* Problem to work on *
Your task is to gather the lines below that hold the string "dimensions".

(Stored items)
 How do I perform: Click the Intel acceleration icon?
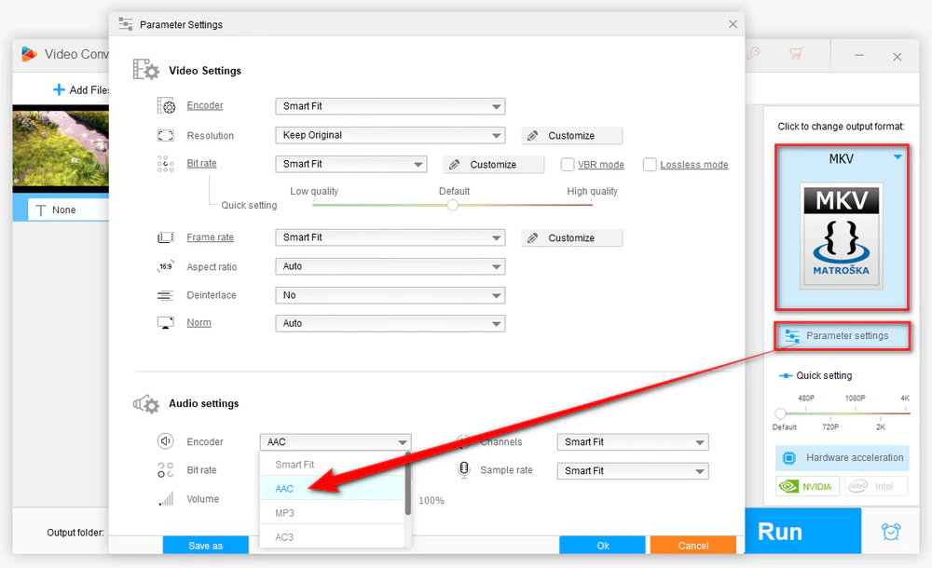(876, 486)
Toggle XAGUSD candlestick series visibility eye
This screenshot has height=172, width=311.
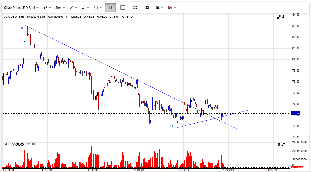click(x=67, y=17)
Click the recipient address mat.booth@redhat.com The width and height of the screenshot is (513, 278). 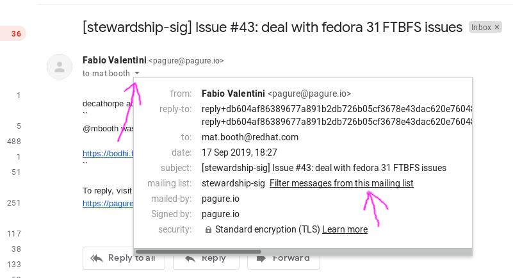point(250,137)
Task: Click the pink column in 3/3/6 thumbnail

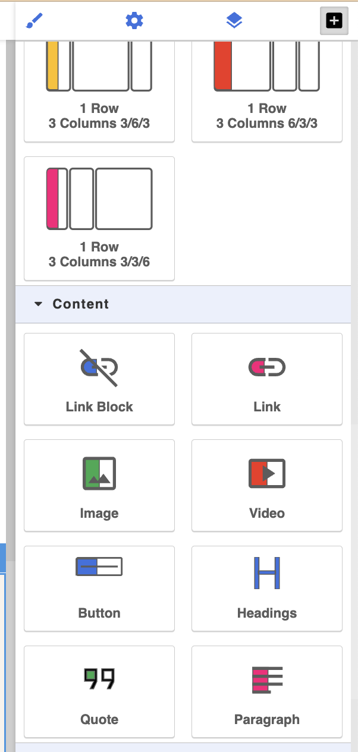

---

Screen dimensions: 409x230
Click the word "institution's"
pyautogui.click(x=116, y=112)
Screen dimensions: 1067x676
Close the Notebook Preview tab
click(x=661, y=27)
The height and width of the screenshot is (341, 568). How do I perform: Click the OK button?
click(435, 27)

==

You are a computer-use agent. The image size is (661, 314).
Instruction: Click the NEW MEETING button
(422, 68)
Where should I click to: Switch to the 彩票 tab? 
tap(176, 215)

* Problem solution *
Screen dimensions: 409x230
Screen dimensions: 1067x676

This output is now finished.